Heidegger et l’espace public : Le paradigme du “on”
La question générale qui va nous occuper dans cet article est : comment critiquer
l’espace public sans sortir de la démocratie ? Heidegger fournit une première critique
de l’espace public qui consiste à en faire un espace inauthentique où l’individu se perd
et se fond dans la masse de la communauté à laquelle il appartient. Cette critique peut
être considérée comme idéal-typiquede par sa conception de la modernité, et plus
particulièrement de la modernité politique, qui s’incarne dans le modèle de la
démocratie de masse. La condamnation heideggérienne de l’espace public se cristallise
autour de lanotion de la technique, notion que nous allons tenter d’expliciter. Nous
essaierons de montrer que cette critique de la technique mène à l’antidémocratisme
puisque le lien d’implication réciproque entre la démocratie et l’espace public interdit
de condamner définitivement l’un sans nier l’autre.
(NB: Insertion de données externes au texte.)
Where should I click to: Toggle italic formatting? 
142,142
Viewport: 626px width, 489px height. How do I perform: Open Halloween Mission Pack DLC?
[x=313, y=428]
Faire de la critique heideggérienne
un idéal-type se justifie par l’influence de ce dernier sur les générations postérieures1.
La dénonciation contemporaine des médias, notamment, porte en elle des motifs
heideggériens.
Dans Etre et Temps, Heidegger, dans le cadre de son analyse existentiale du Dasein,
aborde le thème de la quotidienneté du Dasein. Même si il ne thématise pas stricto sensu
les notions d’espace public et de démocratie, il nous semble possible d’y trouver
implicitement, à travers cette étude, les traces d’une théorie politique qui intègrerait la
mise en question du penser en commun. Le Dasein vit en effet en communauté, puisque
le « monde est monde commun ». Le Dasein y est toujours-déjà déchu : la déchéance,
ainsi que la quotidienneté, qui s’incarne dans le « on », sont constitutifs de son être.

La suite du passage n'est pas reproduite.